— begin Data records —

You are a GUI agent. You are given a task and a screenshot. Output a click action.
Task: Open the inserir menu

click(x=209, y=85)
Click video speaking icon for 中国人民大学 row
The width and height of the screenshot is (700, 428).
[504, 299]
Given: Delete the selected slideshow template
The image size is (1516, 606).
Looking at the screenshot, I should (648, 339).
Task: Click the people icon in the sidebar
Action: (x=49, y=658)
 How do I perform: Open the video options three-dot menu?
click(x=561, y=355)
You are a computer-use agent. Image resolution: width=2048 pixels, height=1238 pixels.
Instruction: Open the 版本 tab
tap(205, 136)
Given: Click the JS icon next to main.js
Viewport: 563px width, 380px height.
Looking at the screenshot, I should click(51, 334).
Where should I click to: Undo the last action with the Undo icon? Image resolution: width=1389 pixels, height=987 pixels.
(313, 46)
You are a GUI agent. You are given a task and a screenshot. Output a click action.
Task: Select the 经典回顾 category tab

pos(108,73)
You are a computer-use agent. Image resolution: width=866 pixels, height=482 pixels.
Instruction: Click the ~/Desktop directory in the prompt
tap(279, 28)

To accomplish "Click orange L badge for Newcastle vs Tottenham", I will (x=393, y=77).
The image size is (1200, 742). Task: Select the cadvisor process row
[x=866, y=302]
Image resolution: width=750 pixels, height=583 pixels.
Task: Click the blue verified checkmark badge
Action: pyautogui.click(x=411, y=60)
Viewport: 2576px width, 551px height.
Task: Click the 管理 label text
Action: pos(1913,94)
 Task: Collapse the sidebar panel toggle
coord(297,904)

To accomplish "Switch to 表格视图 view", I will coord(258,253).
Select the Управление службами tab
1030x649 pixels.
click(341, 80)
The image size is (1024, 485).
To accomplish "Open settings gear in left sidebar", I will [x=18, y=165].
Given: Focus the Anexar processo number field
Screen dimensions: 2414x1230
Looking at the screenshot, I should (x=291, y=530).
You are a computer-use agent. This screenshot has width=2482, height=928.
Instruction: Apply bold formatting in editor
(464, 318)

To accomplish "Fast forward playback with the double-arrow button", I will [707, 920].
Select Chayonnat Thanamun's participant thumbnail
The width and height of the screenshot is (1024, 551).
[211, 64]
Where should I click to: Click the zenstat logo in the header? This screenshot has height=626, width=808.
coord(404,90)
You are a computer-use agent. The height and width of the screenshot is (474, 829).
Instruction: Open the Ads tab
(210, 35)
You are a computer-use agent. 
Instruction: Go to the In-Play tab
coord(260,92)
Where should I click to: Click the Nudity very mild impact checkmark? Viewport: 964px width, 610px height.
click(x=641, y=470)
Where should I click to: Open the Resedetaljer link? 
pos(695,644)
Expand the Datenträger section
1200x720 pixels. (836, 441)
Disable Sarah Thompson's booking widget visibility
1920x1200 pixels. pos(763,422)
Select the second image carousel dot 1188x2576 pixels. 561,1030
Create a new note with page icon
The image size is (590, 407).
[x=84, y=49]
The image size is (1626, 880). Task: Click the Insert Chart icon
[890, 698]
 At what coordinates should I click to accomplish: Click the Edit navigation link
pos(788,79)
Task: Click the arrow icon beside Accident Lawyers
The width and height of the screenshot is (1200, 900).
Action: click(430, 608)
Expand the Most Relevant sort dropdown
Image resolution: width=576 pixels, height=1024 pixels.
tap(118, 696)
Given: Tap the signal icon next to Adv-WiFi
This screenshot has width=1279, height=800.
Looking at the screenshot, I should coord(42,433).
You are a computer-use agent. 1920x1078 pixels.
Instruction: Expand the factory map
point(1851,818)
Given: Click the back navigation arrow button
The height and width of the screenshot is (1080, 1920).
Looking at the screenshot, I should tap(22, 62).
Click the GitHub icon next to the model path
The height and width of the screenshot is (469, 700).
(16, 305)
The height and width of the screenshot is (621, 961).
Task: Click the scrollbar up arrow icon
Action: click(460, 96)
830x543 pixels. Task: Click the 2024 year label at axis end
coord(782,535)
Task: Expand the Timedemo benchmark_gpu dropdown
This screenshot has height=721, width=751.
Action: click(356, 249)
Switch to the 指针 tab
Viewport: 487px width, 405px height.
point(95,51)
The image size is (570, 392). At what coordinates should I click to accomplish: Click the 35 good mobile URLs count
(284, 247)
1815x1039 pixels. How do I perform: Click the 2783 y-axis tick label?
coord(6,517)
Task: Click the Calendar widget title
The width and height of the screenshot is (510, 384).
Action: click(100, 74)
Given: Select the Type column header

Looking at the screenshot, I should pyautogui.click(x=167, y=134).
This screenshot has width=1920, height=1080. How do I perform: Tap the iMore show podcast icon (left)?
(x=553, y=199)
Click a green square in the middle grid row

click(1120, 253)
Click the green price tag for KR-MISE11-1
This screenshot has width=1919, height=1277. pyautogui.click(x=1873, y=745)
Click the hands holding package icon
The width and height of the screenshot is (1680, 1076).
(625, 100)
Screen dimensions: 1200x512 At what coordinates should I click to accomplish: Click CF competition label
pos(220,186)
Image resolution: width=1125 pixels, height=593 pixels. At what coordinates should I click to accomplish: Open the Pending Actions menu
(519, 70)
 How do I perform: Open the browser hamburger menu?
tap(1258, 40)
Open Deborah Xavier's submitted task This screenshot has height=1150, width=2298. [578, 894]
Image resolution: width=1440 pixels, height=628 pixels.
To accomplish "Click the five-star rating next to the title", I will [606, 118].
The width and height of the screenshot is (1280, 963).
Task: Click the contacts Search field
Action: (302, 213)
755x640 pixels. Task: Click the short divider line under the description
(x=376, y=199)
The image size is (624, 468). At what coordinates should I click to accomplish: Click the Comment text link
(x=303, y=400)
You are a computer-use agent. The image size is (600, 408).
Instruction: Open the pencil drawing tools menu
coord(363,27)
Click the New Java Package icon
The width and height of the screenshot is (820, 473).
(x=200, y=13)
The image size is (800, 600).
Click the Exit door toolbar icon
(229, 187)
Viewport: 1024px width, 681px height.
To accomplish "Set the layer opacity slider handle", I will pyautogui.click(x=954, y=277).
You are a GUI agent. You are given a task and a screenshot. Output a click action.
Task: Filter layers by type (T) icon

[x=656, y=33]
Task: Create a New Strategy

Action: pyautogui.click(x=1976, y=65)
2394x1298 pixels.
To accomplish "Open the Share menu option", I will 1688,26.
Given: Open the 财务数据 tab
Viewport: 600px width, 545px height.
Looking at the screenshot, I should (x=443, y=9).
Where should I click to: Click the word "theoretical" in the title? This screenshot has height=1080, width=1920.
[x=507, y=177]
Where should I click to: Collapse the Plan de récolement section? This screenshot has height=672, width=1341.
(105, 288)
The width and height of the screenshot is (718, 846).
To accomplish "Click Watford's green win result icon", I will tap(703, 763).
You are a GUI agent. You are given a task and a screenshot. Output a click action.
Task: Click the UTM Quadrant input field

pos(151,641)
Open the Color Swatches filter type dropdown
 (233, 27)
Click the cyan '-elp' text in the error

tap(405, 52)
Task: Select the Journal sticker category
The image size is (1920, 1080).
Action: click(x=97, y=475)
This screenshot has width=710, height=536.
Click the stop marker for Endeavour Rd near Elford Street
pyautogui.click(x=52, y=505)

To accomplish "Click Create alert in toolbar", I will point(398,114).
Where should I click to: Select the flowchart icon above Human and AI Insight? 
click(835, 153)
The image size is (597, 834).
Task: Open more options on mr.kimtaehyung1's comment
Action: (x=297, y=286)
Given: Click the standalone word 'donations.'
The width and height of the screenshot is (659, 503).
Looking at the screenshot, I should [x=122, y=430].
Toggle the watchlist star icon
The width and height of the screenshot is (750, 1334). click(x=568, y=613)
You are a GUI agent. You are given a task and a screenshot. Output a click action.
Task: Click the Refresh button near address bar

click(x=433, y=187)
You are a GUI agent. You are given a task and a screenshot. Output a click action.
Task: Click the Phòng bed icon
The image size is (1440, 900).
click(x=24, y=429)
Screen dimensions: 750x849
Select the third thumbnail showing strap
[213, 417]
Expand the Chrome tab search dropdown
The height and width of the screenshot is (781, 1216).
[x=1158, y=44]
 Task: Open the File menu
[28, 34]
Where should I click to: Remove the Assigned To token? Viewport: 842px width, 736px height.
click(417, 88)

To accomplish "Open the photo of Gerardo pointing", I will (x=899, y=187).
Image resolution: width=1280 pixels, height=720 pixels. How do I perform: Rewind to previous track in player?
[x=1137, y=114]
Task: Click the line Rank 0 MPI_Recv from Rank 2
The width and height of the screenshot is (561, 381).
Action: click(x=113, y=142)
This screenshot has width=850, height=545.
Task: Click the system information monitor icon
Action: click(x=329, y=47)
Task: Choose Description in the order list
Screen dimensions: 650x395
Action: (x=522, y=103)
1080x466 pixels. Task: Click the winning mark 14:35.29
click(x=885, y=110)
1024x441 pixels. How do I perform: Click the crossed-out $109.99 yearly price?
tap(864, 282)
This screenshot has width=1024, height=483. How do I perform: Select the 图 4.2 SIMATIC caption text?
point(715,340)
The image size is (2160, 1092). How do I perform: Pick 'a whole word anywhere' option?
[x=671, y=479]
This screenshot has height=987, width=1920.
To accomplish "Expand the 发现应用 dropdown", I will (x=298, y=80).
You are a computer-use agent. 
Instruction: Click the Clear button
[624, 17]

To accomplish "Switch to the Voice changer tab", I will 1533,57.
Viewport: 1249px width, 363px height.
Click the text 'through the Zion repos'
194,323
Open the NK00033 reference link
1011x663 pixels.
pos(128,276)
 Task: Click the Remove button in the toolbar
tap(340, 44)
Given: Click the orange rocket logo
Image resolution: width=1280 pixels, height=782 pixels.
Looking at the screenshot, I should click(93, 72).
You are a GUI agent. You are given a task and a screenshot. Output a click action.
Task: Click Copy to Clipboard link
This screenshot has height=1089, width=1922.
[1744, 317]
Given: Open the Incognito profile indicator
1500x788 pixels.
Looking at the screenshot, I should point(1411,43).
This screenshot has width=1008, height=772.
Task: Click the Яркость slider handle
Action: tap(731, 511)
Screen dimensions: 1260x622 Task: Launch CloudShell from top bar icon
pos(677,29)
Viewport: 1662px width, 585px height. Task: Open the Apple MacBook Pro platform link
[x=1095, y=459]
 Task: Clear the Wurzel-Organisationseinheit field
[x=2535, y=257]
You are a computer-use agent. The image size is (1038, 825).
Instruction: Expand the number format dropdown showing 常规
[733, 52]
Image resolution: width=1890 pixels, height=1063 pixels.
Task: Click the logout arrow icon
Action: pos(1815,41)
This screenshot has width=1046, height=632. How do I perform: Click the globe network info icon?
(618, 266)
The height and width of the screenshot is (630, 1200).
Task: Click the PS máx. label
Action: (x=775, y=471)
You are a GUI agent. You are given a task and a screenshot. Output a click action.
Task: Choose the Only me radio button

— end Data records —

Requirements:
Change "Share menu option" to "Share menu item" in the entries starting with the line with "2394x1298 pixels." and going on through the line with "Looking at the screenshot, I should (x=443, y=9).", leaving everything else unchanged. Give back only those lines.

Result for this task:
2394x1298 pixels.
To accomplish "Open the Share menu item", I will 1688,26.
Given: Open the 财务数据 tab
Viewport: 600px width, 545px height.
Looking at the screenshot, I should (x=443, y=9).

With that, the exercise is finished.